But virtual machines (VMs) have several downsides. Often, an entire virtualised operating system is overkill for many applications, and although very much more malleable, scalable, and agile than a fleet of bare-metal servers, VMs still require significantly more memory and processing power, and are less agile than the next evolution of this type of technology – containers. In addition to being more easily scaled (up or down, according to demand), containerised applications consist of only the necessary parts of an application and its supporting dependencies. Therefore apps based on micro-services tend to be lighter and more easily configurable.
Virtual machines exhibit the same security issues that affect their bare-metal counterparts, and to some extent, container security issues reflect those of their component parts: a mySQL bug in a specific version of the upstream application will affect containerised versions too. With regards to VMs, bare metal installs, and containers, cybersecurity concerns and activities are very similar.

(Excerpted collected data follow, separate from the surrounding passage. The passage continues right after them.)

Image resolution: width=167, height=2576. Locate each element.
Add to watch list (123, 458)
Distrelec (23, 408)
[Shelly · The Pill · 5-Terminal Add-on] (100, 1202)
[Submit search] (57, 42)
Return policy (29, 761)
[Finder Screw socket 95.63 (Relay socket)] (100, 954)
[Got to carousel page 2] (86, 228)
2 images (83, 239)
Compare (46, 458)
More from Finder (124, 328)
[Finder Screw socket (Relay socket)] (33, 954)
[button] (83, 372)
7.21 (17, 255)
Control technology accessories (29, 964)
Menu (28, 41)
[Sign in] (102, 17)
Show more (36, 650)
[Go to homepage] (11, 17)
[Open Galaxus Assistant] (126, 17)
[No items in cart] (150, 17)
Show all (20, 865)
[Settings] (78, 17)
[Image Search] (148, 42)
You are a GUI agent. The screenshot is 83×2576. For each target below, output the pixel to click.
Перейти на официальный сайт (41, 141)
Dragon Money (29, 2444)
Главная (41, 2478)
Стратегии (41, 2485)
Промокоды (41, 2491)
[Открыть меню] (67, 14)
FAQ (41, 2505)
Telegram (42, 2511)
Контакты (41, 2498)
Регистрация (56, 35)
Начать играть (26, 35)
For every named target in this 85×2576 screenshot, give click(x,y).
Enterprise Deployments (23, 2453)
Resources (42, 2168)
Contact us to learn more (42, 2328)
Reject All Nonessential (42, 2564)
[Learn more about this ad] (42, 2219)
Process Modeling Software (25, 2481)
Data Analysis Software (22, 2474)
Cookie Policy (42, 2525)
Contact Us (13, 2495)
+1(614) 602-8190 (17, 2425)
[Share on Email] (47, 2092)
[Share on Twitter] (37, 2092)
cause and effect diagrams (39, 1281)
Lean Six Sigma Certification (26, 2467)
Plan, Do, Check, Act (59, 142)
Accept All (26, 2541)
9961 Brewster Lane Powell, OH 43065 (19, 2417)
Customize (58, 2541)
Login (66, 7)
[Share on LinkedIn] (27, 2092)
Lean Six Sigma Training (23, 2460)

But container deployments and their tooling bring specific security challenges to those charged with running apps and services, whether manually piecing together applications with choice containers, or running in production with orchestration at scale.

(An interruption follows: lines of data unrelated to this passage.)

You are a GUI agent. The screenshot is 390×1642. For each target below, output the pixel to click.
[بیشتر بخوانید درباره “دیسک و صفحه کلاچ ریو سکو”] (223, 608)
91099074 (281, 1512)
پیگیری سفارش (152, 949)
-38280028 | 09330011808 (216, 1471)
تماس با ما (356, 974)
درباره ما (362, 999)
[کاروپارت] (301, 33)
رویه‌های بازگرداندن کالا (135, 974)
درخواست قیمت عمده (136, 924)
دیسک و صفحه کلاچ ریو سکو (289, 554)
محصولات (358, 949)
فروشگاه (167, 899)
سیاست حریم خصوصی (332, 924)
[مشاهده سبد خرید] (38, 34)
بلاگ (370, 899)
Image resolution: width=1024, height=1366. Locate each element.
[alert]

Container-specific security risks
Misconfiguration: Complex applications are made up of multiple containers, and misconfiguration – often only a single line in a .yaml file, can grant unnecessary privileges and increase the attack surface. For example, although it’s not trivial for an attacker to gain root access to the host machine from a container, it’s still a too-common practice to run Docker as root, with no user namespace remapping, for example.
Vulnerable container images: In 2022, Sysdig found over 1,600 images identified as malicious in Docker Hub, in addition to many containers stored in the repo with hard-coded cloud credentials, ssh keys, and NPM tokens. The process of pulling images from public registries is opaque, and the convenience of container deployment (plus pressure on developers to produce results, fast) can mean that apps can easily be constructed with inherently insecure, or even malicious components.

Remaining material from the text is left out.